───── DATA PROVIDED
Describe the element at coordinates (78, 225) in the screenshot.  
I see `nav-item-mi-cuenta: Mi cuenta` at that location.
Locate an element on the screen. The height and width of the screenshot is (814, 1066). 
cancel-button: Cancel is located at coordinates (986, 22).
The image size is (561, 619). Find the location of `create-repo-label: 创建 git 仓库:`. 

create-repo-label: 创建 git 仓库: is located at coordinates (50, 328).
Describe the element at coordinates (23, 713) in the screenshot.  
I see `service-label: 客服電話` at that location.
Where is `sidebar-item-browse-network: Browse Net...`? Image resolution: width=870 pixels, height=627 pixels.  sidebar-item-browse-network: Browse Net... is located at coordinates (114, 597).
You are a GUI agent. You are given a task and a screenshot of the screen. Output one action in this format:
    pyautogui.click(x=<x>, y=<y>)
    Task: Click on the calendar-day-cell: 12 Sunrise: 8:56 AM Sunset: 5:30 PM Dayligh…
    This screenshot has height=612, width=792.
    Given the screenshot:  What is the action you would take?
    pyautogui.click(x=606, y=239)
──────────
**TASK INSTRUCTIONS**
Give every line of the listing above as a numbered list, omitting blank lines.

**OUTPUT**
1. Describe the element at coordinates (78, 225) in the screenshot.  
2. I see `nav-item-mi-cuenta: Mi cuenta` at that location.
3. Locate an element on the screen. The height and width of the screenshot is (814, 1066). 
4. cancel-button: Cancel is located at coordinates (986, 22).
5. The image size is (561, 619). Find the location of `create-repo-label: 创建 git 仓库:`. 
6. create-repo-label: 创建 git 仓库: is located at coordinates (50, 328).
7. Describe the element at coordinates (23, 713) in the screenshot.  
8. I see `service-label: 客服電話` at that location.
9. Where is `sidebar-item-browse-network: Browse Net...`? Image resolution: width=870 pixels, height=627 pixels.  sidebar-item-browse-network: Browse Net... is located at coordinates (114, 597).
10. You are a GUI agent. You are given a task and a screenshot of the screen. Output one action in this format:
11.     pyautogui.click(x=<x>, y=<y>)
12.     Task: Click on the calendar-day-cell: 12 Sunrise: 8:56 AM Sunset: 5:30 PM Dayligh…
13.     This screenshot has height=612, width=792.
14.     Given the screenshot:  What is the action you would take?
15.     pyautogui.click(x=606, y=239)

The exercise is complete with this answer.